Have you ever noticed that when you really have somewhere to be, something bigger needs your attention? If you’ve not experienced it…we’re hiring! As I turned out the lights and put the key in the door last night, one of our girls came down to help me load up the car and casually mentioned “I’m signing out of care this week to go and live with my birth mom?” I glanced at my watch, texted my boss, took a deep breath and said “let’ talk.”
Listening to the logic, I couldn’t help but wonder what would happen when she left? The birth mom had been absent for 17 years and if that was Plan B, it was worth talking through. As we sorted through the issues, several things were obvious. Attending school was not very exciting. The years of ditching class to go read a book in the media center or lingering a bit too long at the bus lanes had resulted in a sizable number of unexcused absences and failing grades. Catching up seemed like an insurmountable task that would have a quicker ending with a GED.

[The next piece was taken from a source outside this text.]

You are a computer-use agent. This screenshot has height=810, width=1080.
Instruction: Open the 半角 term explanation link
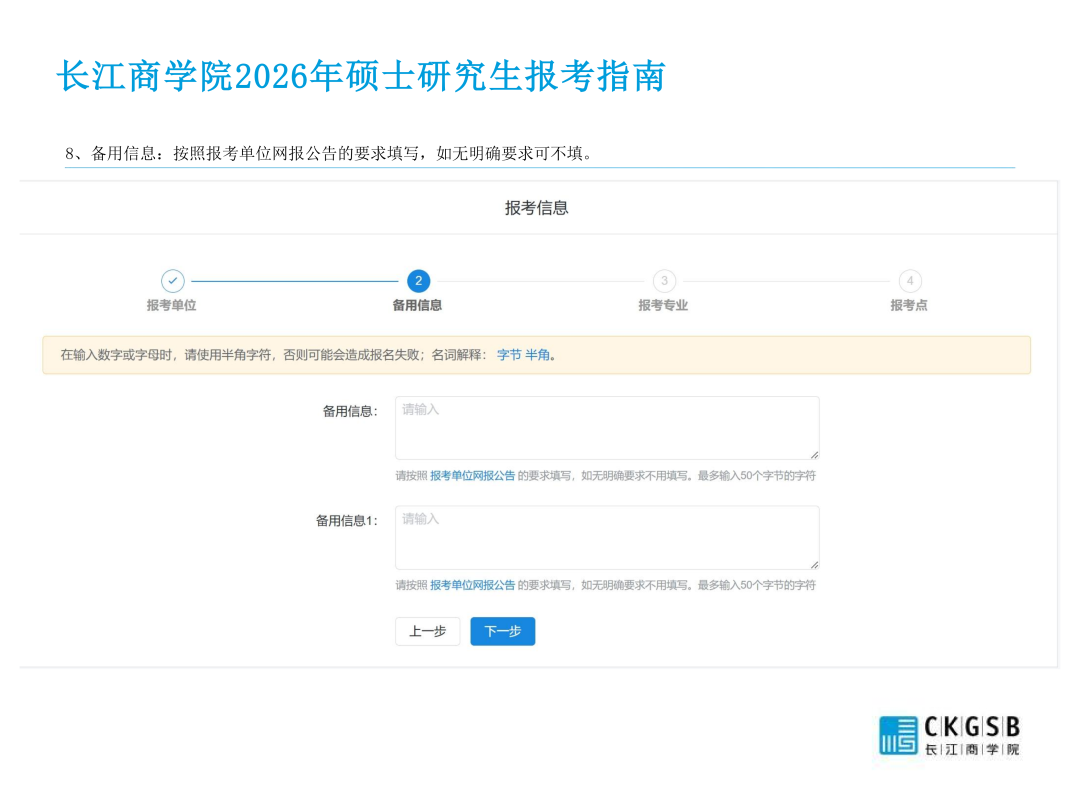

Failed apartment inspections were resulting in consequences that for a teen seemed unrealistic. The loss of a phone. Looking back on the two years ago when we first met, I wasn’t sure we would make it past the first week. Despite staffing after staffing to preserve her placement, the reality was, consequences were a deal breaker. It took over a year to find a balance of what behavior warranted throwing down the gauntlet as opposed to entering into peace talks. But eventually, a compromise was reached that seemed to be working.
But the age of 18 feels different. For a child in the foster care system, 18 means “I can make my own decisions.” And while that might be true, making decisions means living with the consequences. A co-worker entered the room and heard the conversation before putting down her purse to contribute. A third co-worker passed through before hopping on the “Peace Train” to see how we could assist.
Listening to the struggles of 17 years of drifting from home to home can be tough to hear. Changing homes often, failed adoptions, multiple school disruptions, and relationships that have not stood the test of time can leave one feeling defeated. As we talked through what life would look like sleeping on a stranger’s sofa, having no education, leaving the support system that has invested so many hours in making life better, and being totally dependent on someone who could simply say “get out” did not make sense. Through tear stained cheeks and eventually laughter, we decided to continue on the journey together.
Riding the “Peace Train” with a child who is in crisis can be tough. It means hugging the rails when the tracks split to go in a different direction. It’s sitting in coach while working together to save to get into First Class. It means watching scenery pass by the windows that is sometimes beautiful and sometimes dismal. But the take away is this. Trains are meant to carry us to our next destination. They make many stops along the way and there are many models. Whether you’re riding China’s new Fuxing train that travels at lightening speed, or the Glacier Express across that crawls across the Swiss Alps the train will take you places. The object is the game is to let it take you to a better destination than the one you’ve left.
As we hugged and turned out the lights to go home, I couldn’t help but feel like today the train stop was productive. If you are in a position where you can be a conductor, load your boxcars with passengers who board the Peace Train. Sometimes, talking someone through a decision that might ultimately derail the rest of their life is worth riding the Glacier Express.